Texas, the jobs engine
For the last few weeks, I’ve been unable to get a startling statistic out of my head: Since the recession officially ended, Texas has created more than 4 of every 10 new jobs in America.
That’s right, Texas: the reddest of red states, home to gun lovers and school textbooks that openly question whether the Founding Fathers intended for the separation of church and state. I am no ideologue. Still, whenever I get political, I tend to tilt reflexively to the left, making the jobs figure a bit disconcerting at first.
But there’s no escaping it. The number is real. Which means that if you care about putting people back to work at a time when nearly 14 million in this country are unemployed, maybe Texas has something to teach us.
Unfortunately, that’s not the posture many commentators have taken. Instead, when the data from Texas emerged — touted first by Richard Fisher, president of the Federal Reserve Bank of Dallas — conservatives were quick to celebrate, embracing the jobs tally as powerful evidence of the superiority of Republican ideas as well as proof that Texas Gov. Rick Perry would make a good president. But that’s overly simplistic.
Meanwhile, those on the liberal end of the spectrum immediately set out to shoot the numbers down. MSNBC’s Rachel Maddow, for instance, held up a giant bologna and mocked the notion of a “Texas miracle.” That view, however, is too cavalier.

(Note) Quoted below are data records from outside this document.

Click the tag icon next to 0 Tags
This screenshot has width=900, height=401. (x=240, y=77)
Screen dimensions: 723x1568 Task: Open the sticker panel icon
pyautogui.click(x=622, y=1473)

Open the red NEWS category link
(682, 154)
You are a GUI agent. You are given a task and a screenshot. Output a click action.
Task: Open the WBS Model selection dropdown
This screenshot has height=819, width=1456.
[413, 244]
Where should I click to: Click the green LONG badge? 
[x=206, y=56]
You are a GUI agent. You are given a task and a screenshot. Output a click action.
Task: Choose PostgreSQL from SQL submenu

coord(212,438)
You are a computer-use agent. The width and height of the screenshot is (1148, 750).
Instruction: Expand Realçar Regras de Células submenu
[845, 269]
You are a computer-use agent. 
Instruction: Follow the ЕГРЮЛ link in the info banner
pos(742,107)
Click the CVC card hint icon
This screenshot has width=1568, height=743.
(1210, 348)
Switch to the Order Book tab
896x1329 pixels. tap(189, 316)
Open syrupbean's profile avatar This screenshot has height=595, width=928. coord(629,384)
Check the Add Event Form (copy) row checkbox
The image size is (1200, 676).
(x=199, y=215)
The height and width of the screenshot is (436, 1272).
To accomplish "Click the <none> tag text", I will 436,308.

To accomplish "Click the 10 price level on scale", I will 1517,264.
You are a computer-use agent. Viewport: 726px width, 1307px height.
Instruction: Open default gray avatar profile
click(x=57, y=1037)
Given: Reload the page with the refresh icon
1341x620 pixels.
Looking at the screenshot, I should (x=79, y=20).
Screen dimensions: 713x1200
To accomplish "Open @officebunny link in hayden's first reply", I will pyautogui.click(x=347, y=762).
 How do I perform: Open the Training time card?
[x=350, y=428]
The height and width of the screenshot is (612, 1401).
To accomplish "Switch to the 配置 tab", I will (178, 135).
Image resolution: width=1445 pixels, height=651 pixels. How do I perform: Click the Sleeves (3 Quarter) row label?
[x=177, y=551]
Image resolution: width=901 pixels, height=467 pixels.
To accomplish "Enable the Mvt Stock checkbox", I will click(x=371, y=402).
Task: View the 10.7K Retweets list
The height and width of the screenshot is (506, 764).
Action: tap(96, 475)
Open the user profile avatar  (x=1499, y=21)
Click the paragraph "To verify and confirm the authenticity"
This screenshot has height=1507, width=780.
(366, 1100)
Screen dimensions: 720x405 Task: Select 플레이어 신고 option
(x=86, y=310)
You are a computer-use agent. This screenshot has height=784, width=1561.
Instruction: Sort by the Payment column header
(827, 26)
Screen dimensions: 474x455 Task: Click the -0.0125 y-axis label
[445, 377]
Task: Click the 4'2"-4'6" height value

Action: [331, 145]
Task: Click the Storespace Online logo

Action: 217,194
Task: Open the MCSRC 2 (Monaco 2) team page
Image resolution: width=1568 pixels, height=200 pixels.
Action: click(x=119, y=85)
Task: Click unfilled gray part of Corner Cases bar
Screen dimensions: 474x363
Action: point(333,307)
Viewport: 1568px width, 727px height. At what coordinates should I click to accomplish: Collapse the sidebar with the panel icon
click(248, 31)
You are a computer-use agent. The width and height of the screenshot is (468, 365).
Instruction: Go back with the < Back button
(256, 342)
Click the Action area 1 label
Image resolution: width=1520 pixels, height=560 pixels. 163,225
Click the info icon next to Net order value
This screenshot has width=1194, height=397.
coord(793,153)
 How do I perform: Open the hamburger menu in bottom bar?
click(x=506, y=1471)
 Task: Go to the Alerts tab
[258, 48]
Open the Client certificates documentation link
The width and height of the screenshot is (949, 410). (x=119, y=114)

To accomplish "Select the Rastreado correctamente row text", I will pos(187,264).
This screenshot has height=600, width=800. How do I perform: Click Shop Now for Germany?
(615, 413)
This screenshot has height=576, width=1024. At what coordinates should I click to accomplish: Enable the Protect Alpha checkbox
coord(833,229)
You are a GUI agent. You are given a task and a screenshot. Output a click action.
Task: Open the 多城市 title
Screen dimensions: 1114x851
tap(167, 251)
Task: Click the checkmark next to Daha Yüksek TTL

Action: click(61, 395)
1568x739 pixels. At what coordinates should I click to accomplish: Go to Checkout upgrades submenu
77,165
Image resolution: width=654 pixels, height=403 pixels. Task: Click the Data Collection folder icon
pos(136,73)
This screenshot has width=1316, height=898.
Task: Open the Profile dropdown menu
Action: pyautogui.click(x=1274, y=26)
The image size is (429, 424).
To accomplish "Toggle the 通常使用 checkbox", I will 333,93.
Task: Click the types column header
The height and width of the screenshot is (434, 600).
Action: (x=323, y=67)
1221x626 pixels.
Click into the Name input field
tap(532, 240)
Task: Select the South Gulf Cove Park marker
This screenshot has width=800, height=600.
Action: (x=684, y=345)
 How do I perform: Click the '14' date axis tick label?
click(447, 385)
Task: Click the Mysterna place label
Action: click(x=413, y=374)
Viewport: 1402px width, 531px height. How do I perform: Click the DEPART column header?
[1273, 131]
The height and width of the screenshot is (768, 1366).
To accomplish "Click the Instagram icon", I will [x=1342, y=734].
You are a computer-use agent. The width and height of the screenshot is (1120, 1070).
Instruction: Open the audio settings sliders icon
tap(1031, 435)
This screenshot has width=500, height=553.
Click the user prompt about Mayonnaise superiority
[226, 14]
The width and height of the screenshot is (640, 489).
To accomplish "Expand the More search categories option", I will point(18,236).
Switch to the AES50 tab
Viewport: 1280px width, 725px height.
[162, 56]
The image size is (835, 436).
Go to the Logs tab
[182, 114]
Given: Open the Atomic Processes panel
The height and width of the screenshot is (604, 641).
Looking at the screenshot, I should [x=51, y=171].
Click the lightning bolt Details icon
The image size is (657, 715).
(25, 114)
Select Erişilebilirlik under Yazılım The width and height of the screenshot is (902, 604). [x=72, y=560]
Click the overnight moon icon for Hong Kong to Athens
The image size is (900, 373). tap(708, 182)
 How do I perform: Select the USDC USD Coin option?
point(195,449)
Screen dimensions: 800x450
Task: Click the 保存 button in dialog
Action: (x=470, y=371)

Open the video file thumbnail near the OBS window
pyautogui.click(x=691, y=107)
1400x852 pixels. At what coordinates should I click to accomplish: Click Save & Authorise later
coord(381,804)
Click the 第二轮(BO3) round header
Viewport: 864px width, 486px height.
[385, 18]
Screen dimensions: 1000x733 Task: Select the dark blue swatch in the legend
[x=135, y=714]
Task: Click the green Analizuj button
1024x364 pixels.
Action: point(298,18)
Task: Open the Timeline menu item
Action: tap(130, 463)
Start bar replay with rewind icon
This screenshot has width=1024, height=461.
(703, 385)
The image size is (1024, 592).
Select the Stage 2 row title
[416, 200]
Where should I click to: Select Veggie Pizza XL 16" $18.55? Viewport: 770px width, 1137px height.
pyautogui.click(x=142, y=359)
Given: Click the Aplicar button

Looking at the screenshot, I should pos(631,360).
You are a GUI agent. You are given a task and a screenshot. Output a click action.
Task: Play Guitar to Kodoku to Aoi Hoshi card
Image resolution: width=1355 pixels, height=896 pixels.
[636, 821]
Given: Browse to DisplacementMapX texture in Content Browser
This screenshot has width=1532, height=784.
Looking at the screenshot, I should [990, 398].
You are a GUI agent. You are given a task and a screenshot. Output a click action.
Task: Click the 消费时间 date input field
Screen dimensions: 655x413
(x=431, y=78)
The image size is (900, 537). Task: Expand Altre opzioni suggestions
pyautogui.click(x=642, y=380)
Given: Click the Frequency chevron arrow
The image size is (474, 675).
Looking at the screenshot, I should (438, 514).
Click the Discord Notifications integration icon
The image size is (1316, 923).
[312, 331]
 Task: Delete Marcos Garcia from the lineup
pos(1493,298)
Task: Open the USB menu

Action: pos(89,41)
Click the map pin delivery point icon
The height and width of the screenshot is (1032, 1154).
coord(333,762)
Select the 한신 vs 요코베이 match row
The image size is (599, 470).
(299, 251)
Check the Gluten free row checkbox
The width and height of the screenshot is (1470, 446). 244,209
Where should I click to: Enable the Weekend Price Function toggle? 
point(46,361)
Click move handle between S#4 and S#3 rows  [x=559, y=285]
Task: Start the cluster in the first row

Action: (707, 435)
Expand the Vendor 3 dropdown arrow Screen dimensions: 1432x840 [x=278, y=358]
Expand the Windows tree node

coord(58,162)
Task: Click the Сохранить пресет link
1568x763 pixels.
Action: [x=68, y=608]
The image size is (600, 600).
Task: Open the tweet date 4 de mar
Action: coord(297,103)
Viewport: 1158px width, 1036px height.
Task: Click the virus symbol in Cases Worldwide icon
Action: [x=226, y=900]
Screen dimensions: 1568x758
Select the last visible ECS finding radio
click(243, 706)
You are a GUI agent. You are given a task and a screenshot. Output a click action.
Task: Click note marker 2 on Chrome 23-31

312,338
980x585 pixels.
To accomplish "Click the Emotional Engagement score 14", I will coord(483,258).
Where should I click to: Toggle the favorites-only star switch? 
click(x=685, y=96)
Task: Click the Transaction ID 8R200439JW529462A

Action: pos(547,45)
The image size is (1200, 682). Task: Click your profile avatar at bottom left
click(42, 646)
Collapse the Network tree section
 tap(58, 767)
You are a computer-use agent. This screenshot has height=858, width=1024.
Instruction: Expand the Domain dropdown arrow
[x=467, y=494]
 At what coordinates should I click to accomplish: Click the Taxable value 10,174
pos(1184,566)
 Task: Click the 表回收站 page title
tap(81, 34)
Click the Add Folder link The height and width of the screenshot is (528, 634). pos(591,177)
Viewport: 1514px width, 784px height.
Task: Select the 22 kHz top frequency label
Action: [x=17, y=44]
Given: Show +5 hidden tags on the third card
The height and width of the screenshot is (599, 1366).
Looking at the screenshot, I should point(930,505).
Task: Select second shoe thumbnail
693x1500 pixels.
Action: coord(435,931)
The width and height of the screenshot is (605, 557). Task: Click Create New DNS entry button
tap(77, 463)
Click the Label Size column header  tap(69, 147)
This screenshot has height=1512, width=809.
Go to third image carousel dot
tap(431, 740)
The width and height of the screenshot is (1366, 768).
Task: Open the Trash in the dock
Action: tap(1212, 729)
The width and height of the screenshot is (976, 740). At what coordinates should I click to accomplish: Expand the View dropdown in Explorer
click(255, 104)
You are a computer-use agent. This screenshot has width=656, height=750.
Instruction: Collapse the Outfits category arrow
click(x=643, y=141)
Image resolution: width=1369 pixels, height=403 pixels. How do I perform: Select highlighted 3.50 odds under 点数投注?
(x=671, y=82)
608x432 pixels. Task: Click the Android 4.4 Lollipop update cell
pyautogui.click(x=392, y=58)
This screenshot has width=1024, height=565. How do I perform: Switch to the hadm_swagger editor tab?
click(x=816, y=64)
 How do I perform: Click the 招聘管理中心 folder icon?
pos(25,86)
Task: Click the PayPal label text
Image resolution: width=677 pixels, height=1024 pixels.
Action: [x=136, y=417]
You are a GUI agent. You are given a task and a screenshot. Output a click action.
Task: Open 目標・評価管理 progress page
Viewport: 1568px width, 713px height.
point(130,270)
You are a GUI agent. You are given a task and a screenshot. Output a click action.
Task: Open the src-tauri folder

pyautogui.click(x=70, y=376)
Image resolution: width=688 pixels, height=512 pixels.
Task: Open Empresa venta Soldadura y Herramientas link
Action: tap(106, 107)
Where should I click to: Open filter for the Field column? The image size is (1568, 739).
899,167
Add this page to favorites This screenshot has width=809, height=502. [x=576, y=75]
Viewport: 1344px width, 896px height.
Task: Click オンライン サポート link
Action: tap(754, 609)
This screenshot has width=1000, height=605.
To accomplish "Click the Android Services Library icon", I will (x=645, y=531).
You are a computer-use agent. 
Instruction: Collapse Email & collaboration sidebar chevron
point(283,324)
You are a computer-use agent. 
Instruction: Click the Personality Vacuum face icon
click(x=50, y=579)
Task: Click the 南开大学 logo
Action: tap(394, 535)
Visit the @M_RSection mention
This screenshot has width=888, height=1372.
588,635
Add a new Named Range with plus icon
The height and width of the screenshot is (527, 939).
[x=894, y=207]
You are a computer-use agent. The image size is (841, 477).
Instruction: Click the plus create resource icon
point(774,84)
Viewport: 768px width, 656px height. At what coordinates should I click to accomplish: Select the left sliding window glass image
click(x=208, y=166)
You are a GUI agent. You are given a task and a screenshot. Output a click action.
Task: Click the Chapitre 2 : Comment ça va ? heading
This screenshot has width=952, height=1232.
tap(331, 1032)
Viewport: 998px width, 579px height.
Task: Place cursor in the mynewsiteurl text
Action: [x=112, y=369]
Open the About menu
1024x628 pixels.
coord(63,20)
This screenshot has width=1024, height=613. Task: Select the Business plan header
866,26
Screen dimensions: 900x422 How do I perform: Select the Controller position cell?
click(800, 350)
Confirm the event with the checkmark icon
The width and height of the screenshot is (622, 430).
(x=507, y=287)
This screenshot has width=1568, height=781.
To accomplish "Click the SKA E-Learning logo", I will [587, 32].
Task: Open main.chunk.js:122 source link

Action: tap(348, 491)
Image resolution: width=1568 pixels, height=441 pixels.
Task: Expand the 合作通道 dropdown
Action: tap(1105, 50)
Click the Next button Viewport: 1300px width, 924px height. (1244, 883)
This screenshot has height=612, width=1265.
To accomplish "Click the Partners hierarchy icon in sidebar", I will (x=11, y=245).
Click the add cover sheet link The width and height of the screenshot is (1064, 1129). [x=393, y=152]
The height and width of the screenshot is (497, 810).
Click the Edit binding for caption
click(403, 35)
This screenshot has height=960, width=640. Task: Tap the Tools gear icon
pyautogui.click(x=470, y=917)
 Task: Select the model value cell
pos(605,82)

So what’s actually happening?
First, the basics. According to the Dallas Fed, Texas generated 43% of the net new jobs in the U.S. from June 2009 through May 2011 — an enormous share when you consider that the Lone Star State accounts for about 8% of the nation’s economy. (Critics, including Maddow, have been quick to note that the unemployment rate in Texas, at 8%, falls in the middle of the pack among the states. Yet total employment is a much more telling and reliable statistic than is the jobless rate.)
Aspects of the Texas economy are unusual, if not unique, and it will be difficult or impossible for other states to replicate them. For example, the energy industry is booming right now, as are agricultural commodities destined for export — a boon for a huge cotton and beef producer like Texas.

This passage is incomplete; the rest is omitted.